PRINT DATEDIFF(ms, @StartTime, GETDATE())

And here are the tests I wrote:

  -------------------------------------------
  -- TEST CASE 1: SELECT primary key and separate IF
  -------------------------------------------

  SET @prmRecordFound = 0

  DECLARE @HintTestID INT

  SELECT TOP 1 @HintTestID = HintTestID
  FROM
    HintTest
  WHERE
    Col1 = @prmCol1 AND
    Col2 = @prmCol2 AND
    Col3 = @prmCol3

  IF @HintTestID IS NOT NULL
    SET @prmRecordFound = 1

  -------------------------------------------
  -- TEST CASE 2: SELECT COUNT and separate IF
  -------------------------------------------

  SET @prmRecordFound = 0

  DECLARE @Count INT

  SELECT @Count = COUNT(*)
  FROM
    HintTest
  WHERE
    Col1 = @prmCol1 AND
    Col2 = @prmCol2 AND
    Col3 = @prmCol3

  IF @Count &gt; 0
    SET @prmRecordFound = 1

  -------------------------------------------
  -- TEST CASE 3: SELECT COUNT nested in IF
  -------------------------------------------

  SET @prmRecordFound = 0

  IF (SELECT COUNT(*)
  FROM
    HintTest
  WHERE
    Col1 = @prmCol1 AND
    Col2 = @prmCol2 AND
    Col3 = @prmCol3) &gt; 0
    SET @prmRecordFound = 1

  -------------------------------------------
  -- TEST CASE 4: SELECT COUNT with hint nest in IF
  -------------------------------------------

  SET @prmRecordFound = 0

  IF (SELECT COUNT(*)
  FROM
    HintTest WITH(INDEX(HintTest_Col1, HintTest_Col23))
  WHERE
    Col1 = @prmCol1 AND
    Col2 = @prmCol2 AND
    Col3 = @prmCol3) &gt; 0
    SET @prmRecordFound = 1

  -------------------------------------------
  -- TEST CASE 5: EXISTS SELECT * in IF
  -------------------------------------------

  SET @prmRecordFound = 0

  DECLARE @Count INT

  IF EXISTS(SELECT *
  FROM
    HintTest
  WHERE
    Col1 = @prmCol1 AND
    Col2 = @prmCol2 AND
    Col3 = @prmCol3)
    SET @prmRecordFound = 1

  -------------------------------------------
  -- TEST CASE 6: EXISTS SELECT * with hint in IF
  -------------------------------------------

  SET @prmRecordFound = 0

  DECLARE @Count INT

  IF EXISTS(SELECT *
  FROM
    HintTest WITH(INDEX(HintTest_Col1, HintTest_Col23))
  WHERE
    Col1 = @prmCol1 AND
    Col2 = @prmCol2 AND
    Col3 = @prmCol3)
    SET @prmRecordFound = 1

The first run results reproduced the situation quite well, and returned the following surprising statistics (10,000 iterations):

1 (SELECT primary key and separate IF)  846 ms
2 (SELECT COUNT and separate IF)        203 ms
3 (SELECT COUNT nested in IF)           3523 ms
4 (SELECT COUNT with hint nested in IF) 226 ms
5 (EXISTS SELECT * in IF)               3460 ms
6 (EXISTS SELECT * with hint in IF)     263 ms

I was puzzled why there would be such a difference between cases 2 and 3, given that they were so similar,
so I looked at the execution plan for the query. It turns out that the query optimizer was selecting a very
non-optimal plan (a clustered index scan) when the SELECT statement was nested in an IF statement, whereas for
case 2 it was using two index seeks followed by a merge join. Adding hints overrode the query optimizer, and
the results can be seen in cases 4 and 6.

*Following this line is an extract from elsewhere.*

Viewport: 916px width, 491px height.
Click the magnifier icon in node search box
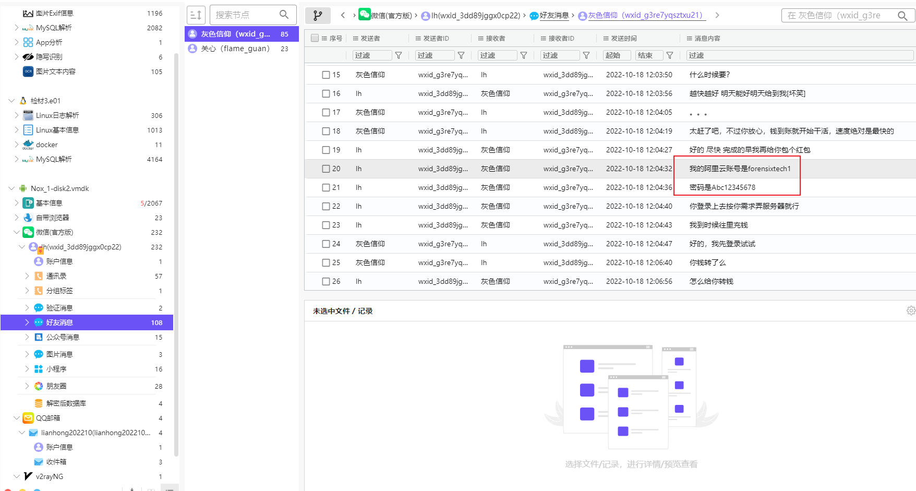[284, 15]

I ran the following statement to refresh the data the query optimizer uses:

UPDATE STATISTICS HintTest

UPDATE STATISTICS will update information about the distribution of keys for indexes on the table, which is then used by the query optimizer. Then I re-ran the test (100,000 iterations shown below). Dramatic difference. Now the hinted queries were among the slowest:

1 (SELECT primary key and separate IF)  2266 ms
2 (SELECT COUNT and separate IF)        2313 ms
3 (SELECT COUNT nested in IF)           2500 ms
4 (SELECT COUNT with hint nested in IF) 2546 ms
5 (EXISTS SELECT * in IF)               2656 ms
6 (EXISTS SELECT * with hint in IF)     2706 ms

For me, the big lesson learned out of this was this:

Always run UPDATE STATISTICS before trying to optimize a query!

The second thing I learned was that the fastest query is often unexpected. I would have expected the
EXISTS condition (case 5) to be optimal for a simple boolean result but instead the fastest query
was consistently case 1 – the SELECT primary key method.